講演の席には、マスコミ業界のタイラー・ハミルトン氏が始めについた。同氏は、テレコム、Eコマース、インターネット・セキュリティに関する専門家で、現在はカナダのテレコムとネットワーク産業界を対象として1998年に創刊した「コミュニケーション&ネットワーキング・ジャーナル」の編集に従事するほか、カナダ最大の日刊全国紙「グローブ・アンド・メール」経済欄のテクノロジー担当記者、ROBTVなどのラジオ局解説者として活躍している。
グラハム・ベルの国
カナダは、G7の中ではアメリカに次いでインターネット普及率が高い。全人口の56%(1250万人)がインターネットに接続している。一般家庭での普及率は35・9%。学校は全校がインターネットにアクセスしている。ハミルトン氏は、このような高いインターネット接続率を支える要因として、通信にかかわるカナダ独自の文化とハードの両面から分析する。カナダは通信技術の歴史が古く、グラハム・ベルが1874年にカナダで電話を発明(アメリカで特許取得)、1876年には長距離電話網が敷設されている。カナダ国民は広大な国土に分散する住宅・オフィスを連絡する手段として古くから電話を中心とする通信技術に高い関心と必要性を抱いており、インターネットに対する反応は非常に迅速であった。このような通信の歴史と国民性が土壌にある上、通話料はG7で最も安く、デジタルケーブルを利用した場合の通信使用料は月当たり40カナダドル(約2800円)である。

情報:
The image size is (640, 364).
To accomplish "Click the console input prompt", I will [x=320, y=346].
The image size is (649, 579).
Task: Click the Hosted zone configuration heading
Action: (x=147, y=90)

作業内容: 上に示した本文を、一字一句違えずに全文書き写すこと。

解答:
講演の席には、マスコミ業界のタイラー・ハミルトン氏が始めについた。同氏は、テレコム、Eコマース、インターネット・セキュリティに関する専門家で、現在はカナダのテレコムとネットワーク産業界を対象として1998年に創刊した「コミュニケーション&ネットワーキング・ジャーナル」の編集に従事するほか、カナダ最大の日刊全国紙「グローブ・アンド・メール」経済欄のテクノロジー担当記者、ROBTVなどのラジオ局解説者として活躍している。
グラハム・ベルの国
カナダは、G7の中ではアメリカに次いでインターネット普及率が高い。全人口の56%(1250万人)がインターネットに接続している。一般家庭での普及率は35・9%。学校は全校がインターネットにアクセスしている。ハミルトン氏は、このような高いインターネット接続率を支える要因として、通信にかかわるカナダ独自の文化とハードの両面から分析する。カナダは通信技術の歴史が古く、グラハム・ベルが1874年にカナダで電話を発明(アメリカで特許取得)、1876年には長距離電話網が敷設されている。カナダ国民は広大な国土に分散する住宅・オフィスを連絡する手段として古くから電話を中心とする通信技術に高い関心と必要性を抱いており、インターネットに対する反応は非常に迅速であった。このような通信の歴史と国民性が土壌にある上、通話料はG7で最も安く、デジタルケーブルを利用した場合の通信使用料は月当たり40カナダドル(約2800円)である。